In a Sunday Vision interview published on April 24, President Museveni indicated that he was ready to talk to the opposition while on Tuesday, Uganda Peoples Congress party president Olara Otunnu told journalists that the opposition was open to talks with Museveni but would do so only “on our own terms”.

Museveni having dismissed the opposition’s actions the previous week as acts of “idiocy” but now willing to hold talks with them --- and a confident Otunnu declaring as if from a position of strength that the opposition was willing to talk --- was a clear suggestion that a foreign power or group of powers was at work behind-the-scenes pressuring Museveni to accommodate the opposition.

A source at one of the western diplomatic missions in Kampala confirmed to this writer this week that this is, indeed, that is taking place. There appears to be a Western effort to force Museveni into some kind of Kenya or Zimbabwe government of national unity.

The source said there had been a threat of some sort by the West to cut off aid if Museveni did not show flexibility. Most analysts assumed the walking protest by the opposition would pit Museveni against the opposition. Very few would have expected that by the end of April, it would have turned into a Museveni-versus-the-donors confrontation.

Timeline of W2W campaign:

  • April 8, 2011: Masaka Municipality MP elect Mathias Mpuuga announces the formation of the Activists for Change (A4C) pressure group to protest against government’s opulence, corruption and skyrocketing prices of basic essentials including fuel.
  • April 11, 2011: Opposition leaders Norbert Mao (Democratic Party) and Dr Kizza Besigye (Forum for Democratic Change) are arrested in Gulu and Kampala on Day One of the Walk-to-Work campaign.

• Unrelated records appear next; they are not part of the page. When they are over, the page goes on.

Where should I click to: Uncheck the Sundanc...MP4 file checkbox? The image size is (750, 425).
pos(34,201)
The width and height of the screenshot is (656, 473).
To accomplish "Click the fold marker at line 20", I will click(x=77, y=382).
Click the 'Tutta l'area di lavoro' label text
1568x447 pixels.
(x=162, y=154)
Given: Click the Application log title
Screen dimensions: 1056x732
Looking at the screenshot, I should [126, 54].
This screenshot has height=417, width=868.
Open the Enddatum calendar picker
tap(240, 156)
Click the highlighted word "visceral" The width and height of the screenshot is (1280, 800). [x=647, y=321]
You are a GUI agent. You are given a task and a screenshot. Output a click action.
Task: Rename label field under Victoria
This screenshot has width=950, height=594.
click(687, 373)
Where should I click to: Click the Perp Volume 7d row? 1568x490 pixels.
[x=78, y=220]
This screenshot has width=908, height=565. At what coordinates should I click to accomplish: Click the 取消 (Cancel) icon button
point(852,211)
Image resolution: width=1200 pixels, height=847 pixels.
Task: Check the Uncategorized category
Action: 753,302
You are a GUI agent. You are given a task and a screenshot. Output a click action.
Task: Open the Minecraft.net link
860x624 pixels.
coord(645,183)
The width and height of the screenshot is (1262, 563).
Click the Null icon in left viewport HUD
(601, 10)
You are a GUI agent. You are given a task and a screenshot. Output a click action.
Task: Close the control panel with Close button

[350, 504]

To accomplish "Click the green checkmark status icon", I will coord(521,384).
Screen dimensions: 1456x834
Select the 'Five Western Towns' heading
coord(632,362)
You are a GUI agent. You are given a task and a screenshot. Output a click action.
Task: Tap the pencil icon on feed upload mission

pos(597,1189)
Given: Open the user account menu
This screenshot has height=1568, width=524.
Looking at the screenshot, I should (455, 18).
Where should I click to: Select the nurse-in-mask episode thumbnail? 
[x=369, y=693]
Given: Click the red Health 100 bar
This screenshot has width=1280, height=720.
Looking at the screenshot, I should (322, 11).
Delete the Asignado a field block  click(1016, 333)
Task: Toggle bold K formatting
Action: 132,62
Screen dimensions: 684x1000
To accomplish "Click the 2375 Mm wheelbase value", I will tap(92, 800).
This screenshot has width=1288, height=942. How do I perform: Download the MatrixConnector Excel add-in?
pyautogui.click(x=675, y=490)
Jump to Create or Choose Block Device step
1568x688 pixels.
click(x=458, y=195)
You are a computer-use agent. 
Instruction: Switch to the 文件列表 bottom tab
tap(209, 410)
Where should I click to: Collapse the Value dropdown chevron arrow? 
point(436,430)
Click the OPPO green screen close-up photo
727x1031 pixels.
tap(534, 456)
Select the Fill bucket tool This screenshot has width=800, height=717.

Three people were shot dead in the Gulu demonstrations. The leaders and scores of ther politicians were charged with failing to obey lawful orders, obstruction of traffic and inciting violence.
  • April 13, 2011: Day Two of the W2W campaign – Dr Kizza Besigye is shot in the arm, arrested again, charged with inciting violence and given bail.
  • April 14, 2011: Politicans Kibirige Mayanja and Betty Nambooze are remanded after being charged in city courts.
  • April 17, 2011: Religious leaders urge government and opposition to talk.
  • April 18, 2011: Day Three of the W2W campaign – Dr Besigye arrested near his Kasangati home while Mr Mao and seven others are arrested in Ntinda on not very different charges from earlier ones. Dr Besigye is released while Mao refuses to apply for bail and instead asks for quick prosecution.
  • April 20, 2011: Press reports that security and intelligence plan to charge Dr Besigye with treason.
  • April 21, 2011: Day Four of the campaign – Baby Julian Nalwanga is shot in the head as police and the military fight protestors in Masaka. The shooting causes widespread condemnation of the government and security forces over the handling of the protestors. A group of Ugandans in London demonstrates at Uganda’s mission in the UK.
  • - Mr Mao is transferred from Luzira to Nakasongola Prison on account that authorities wanted to ensure his security and that of other inmates as DP youth threatened to demonstrate up to the prison.
    - Dr Besigye is charged in Nabweru Court, whisked to Nakasongola prison and spends his 55th birthday there.
  • April 22, 2011: A group of diplomats visits Dr Besigye and Mao in Nakasongola Prison, drawing strong condemnation from the government.
  • April 27, 2011: Court shifts to Nakasongola and Dr Besigye is given bail with stringent conditions, including “not to engage in demonstrations for at least seven mtoths.
  • April 28, 2011: Dr Besigye violently arrested at Mulago after being intercepted at Mulago round-about. He is beaten, tear-gassed and charged with unlawful assembly and assaulting a police officer. He is given bail by the Nabweru Chief Magistrate who went to Kasangati to preside over the case there. His lawyer and doctor say he is in poor shape to see due to the pepper he was sprayed direct in the eyes.
  • April 29, 2011: Spontaneous riots break out in different parts of the country, protesting the treatment of Dr Besigye by security operatives.